The Nexus line is as much about the software as the hardware, and this phone gave us our first experience of Android 4.0 Ice Cream Sandwich, the first truly modern-looking version of Google's mobile OS. It would also mark the end of Samsung's dalliance with the Nexus program, as it changed tack to focus on its own set of flagships.
Nexus 4 (2012)
The Nexus 4 marked the start of the Google-LG Nexus love-in, one that is set to continue this year if the rumours are to be believed. Hardware-wise, the camera got a bump at last to 8 megapixels and the device was used to launch Android 4.2 Jelly Bean into the world (which introduced expanded notifications and quick settings).
The display got another slight upgrade, with the Nexus 4 sporting a 4.7-inch 768x1280 screen, and again the internal specs were very good for November 2012 (2GB of RAM was uncommon at this point). The affordable price was another major selling point picked up on by reviewers.
Nexus 5 (2013)
Like its predecessor, the Nexus 5 was priced very competitively and manufactured by LG, and it only recently went off sale. Despite a few minor annoyances, it was widely praised by tech reviewers and consumers alike, and that success might be part of the reason that Google's reportedly looking to repeat the winning formula later this year.

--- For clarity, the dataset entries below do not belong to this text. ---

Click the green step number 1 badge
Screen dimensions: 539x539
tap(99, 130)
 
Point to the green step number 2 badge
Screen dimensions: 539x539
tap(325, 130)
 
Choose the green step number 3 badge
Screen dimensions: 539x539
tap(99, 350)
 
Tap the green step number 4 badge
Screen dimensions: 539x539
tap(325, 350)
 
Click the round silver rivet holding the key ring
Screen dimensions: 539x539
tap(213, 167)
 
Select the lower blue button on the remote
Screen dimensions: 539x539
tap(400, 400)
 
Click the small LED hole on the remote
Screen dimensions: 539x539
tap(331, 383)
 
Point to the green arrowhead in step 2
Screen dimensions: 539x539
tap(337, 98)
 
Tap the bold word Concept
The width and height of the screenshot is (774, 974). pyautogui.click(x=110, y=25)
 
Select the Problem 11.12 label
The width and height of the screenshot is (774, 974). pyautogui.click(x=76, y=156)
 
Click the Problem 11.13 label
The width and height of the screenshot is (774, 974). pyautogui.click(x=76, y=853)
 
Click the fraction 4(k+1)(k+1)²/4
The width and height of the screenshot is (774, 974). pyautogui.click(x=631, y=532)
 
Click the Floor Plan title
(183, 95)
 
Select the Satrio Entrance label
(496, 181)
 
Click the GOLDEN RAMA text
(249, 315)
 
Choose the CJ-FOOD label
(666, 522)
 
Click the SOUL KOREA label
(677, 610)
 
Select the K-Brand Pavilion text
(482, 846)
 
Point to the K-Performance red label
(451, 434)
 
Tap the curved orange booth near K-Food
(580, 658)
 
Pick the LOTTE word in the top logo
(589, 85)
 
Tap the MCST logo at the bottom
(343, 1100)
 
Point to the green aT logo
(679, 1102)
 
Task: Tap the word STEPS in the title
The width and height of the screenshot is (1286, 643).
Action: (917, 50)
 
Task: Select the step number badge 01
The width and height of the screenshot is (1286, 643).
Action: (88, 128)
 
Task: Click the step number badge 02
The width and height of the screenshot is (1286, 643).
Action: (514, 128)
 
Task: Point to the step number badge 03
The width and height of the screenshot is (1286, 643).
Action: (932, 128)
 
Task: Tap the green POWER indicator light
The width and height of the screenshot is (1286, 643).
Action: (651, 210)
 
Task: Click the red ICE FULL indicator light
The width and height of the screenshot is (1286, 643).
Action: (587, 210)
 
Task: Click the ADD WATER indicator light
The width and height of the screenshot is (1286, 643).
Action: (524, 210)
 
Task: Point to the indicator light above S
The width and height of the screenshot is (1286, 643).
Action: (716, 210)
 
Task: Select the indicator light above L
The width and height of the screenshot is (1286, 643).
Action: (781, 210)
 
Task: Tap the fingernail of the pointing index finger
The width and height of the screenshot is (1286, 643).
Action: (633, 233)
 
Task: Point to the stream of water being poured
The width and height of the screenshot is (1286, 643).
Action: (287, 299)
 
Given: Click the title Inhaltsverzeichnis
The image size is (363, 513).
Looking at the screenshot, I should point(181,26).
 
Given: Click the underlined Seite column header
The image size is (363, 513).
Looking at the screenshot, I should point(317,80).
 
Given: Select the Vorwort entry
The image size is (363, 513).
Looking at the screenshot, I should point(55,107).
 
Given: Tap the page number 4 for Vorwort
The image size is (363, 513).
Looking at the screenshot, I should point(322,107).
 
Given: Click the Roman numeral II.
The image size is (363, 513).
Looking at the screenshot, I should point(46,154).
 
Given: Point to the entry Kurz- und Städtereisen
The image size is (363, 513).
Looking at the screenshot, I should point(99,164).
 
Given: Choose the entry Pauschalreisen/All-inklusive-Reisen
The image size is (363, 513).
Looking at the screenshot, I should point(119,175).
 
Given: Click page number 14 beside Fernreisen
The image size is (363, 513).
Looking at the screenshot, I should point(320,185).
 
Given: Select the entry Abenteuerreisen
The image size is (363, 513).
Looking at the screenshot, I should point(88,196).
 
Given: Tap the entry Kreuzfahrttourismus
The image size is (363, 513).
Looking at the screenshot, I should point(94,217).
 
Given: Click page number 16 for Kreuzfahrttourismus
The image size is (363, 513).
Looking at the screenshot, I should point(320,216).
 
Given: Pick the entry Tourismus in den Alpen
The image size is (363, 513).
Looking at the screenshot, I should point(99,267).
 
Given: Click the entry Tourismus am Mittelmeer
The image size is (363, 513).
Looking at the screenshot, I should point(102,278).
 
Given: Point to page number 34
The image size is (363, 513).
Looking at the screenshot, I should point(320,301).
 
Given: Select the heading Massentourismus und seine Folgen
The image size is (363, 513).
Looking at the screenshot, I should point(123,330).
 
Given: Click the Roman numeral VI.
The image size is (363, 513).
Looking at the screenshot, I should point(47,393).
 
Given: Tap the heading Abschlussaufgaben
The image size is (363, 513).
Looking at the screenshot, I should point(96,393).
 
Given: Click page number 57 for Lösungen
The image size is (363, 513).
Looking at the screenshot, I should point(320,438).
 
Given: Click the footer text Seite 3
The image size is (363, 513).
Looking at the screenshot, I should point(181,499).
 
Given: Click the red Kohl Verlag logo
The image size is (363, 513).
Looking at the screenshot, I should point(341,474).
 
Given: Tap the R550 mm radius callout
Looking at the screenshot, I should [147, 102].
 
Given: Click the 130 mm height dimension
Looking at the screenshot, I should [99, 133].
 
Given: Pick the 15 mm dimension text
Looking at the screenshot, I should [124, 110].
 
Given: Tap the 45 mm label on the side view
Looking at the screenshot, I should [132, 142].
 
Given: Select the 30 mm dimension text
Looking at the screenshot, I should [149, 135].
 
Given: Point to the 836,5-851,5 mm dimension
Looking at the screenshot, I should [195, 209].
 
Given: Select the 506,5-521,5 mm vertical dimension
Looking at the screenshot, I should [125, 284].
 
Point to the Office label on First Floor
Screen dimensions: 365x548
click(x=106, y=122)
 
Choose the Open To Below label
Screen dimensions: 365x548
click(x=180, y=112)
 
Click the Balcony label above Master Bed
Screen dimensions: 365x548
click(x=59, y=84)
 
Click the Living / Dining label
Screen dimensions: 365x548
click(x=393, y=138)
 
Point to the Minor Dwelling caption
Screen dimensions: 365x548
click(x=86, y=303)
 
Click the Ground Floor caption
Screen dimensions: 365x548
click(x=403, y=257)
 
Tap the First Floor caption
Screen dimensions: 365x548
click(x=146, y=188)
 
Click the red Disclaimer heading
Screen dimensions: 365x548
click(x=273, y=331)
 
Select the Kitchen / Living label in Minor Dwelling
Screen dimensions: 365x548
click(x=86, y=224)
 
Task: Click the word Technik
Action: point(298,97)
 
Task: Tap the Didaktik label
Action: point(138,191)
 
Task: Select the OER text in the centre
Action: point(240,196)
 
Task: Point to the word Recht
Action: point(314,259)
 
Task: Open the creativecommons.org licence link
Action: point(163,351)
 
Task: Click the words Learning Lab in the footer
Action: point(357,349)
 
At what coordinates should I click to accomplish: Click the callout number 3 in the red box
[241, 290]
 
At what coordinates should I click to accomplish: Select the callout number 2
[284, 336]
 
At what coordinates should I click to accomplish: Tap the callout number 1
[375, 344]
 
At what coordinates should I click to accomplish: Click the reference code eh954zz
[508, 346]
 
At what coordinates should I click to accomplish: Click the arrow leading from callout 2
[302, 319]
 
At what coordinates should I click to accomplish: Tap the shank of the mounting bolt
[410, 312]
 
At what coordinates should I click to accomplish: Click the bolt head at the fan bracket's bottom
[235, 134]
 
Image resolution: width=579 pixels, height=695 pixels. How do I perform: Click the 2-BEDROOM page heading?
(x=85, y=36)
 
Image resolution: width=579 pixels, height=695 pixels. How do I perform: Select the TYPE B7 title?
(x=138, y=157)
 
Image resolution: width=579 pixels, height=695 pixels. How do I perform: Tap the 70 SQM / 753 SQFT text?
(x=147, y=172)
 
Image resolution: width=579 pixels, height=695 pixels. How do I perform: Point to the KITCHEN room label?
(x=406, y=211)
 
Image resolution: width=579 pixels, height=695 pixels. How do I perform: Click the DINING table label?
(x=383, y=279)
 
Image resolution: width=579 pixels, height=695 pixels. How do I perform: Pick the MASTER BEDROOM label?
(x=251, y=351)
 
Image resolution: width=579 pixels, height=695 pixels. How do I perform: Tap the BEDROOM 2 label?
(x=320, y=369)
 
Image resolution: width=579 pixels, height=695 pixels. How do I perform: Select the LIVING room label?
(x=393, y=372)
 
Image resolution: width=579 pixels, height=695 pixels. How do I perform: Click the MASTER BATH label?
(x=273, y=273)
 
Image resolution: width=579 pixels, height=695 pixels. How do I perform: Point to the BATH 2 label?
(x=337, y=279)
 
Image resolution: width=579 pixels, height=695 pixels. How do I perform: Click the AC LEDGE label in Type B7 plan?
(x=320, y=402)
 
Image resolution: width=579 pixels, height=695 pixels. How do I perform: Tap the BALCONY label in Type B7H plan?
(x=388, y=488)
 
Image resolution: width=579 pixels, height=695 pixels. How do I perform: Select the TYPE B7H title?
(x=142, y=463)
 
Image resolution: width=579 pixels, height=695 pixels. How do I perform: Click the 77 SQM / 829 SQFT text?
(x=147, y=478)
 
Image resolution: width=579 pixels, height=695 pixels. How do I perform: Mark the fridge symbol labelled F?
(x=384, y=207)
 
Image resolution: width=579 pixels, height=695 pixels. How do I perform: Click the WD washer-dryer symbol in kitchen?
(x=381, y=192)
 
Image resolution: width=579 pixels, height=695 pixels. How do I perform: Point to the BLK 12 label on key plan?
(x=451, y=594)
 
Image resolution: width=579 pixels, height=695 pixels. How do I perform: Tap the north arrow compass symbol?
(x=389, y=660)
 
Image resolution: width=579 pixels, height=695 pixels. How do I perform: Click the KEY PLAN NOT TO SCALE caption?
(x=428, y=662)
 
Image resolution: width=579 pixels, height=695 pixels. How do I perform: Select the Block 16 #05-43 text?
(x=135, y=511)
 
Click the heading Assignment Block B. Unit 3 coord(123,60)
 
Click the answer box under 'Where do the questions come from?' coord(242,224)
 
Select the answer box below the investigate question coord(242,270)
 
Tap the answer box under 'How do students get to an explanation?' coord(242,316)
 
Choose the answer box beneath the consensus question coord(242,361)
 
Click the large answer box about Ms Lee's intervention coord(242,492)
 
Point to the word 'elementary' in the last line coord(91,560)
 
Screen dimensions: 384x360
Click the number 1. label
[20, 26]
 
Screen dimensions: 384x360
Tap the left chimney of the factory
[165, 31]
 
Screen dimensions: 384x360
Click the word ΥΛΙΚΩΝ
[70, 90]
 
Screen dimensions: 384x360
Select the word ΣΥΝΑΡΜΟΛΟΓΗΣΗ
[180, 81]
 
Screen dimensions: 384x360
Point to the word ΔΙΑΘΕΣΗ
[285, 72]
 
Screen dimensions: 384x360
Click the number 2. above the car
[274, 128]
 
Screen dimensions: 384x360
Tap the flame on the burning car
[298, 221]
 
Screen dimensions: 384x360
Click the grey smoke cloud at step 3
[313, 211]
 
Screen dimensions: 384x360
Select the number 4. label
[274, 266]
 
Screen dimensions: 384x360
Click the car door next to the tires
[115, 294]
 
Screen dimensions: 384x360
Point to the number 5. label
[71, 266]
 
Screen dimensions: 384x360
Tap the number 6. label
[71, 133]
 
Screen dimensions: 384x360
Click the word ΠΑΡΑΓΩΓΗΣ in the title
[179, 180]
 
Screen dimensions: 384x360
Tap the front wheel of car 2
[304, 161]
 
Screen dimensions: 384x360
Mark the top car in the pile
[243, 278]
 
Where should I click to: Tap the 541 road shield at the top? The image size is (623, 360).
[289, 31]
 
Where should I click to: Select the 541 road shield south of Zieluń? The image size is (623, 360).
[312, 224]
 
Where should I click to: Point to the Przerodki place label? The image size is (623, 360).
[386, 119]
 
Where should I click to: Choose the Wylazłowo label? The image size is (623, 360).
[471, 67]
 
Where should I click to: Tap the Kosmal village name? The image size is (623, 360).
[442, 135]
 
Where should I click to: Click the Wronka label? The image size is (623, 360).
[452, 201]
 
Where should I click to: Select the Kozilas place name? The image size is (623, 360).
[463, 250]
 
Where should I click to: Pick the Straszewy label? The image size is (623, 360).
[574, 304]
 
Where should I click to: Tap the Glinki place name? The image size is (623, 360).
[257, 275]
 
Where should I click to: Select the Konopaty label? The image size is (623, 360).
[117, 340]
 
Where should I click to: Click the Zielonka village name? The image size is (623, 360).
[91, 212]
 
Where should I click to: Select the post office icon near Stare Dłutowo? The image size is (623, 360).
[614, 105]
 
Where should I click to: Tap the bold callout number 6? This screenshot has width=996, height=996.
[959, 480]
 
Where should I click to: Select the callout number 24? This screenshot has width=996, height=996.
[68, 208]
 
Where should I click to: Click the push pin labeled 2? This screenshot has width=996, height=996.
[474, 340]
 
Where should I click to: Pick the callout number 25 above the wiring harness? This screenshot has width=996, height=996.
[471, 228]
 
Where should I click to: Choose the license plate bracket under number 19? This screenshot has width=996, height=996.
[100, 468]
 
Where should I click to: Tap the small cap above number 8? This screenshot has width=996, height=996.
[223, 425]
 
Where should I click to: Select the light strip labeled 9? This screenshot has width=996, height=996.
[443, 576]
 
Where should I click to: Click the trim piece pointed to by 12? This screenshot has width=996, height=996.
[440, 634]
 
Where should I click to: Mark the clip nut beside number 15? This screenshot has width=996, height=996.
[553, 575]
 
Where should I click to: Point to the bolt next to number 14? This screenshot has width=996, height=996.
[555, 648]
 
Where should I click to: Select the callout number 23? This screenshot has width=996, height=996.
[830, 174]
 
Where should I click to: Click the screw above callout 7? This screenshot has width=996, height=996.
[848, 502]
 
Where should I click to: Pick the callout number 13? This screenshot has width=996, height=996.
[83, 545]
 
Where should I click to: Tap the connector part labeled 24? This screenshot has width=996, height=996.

The Nexus 5 sported a 4.95-inch 1080x1920 screen and came with an 8-megapixel camera. The coloured LED notification light also helped to set it apart, as of course did the stock version of Android 4.4 KitKat, a major step forward for the mobile OS in terms of look and feel.
Nexus 6 (2014)
And now we're right up to date with the most recent of Google's flagship smartphones, the Motorola-made Nexus 6 (remember Google owned Motorola for a while). Both the price and display size were upped significantly, and those factors combined with initial supply problems have meant the Nexus 6 hasn't taken off in the way that the Nexus 5 did.
It's still a mightily impressive phone though: a 5.96-inch, 1440x2560 pixel screen, 3GB of RAM, a speedy Snapdragon 805 CPU and a 13-megapixel camera all add to the appeal. The Android 5.0 Lollipop is the icing on the cake, with its Material Design overhaul and polished set of features.
And don't forget the tablets...
The Nexus tablets may not have made as many headlines as the smartphones, but they're still worth a mention. The Samsung-made Nexus 10 (2012) and the HTC-made Nexus 9 (2014) have both tried to take on the iPad without a lot of success, although assessed on their own the devices are decent bits of kit.
It's the Nexus 7 where Google has found most success with the tablet format, so it's a shame the company seems to have forgotten about it. The 7-incher was launched in 2012 and got a substantial refresh in 2013, so we're holding out hope that we might see a new edition appear one day.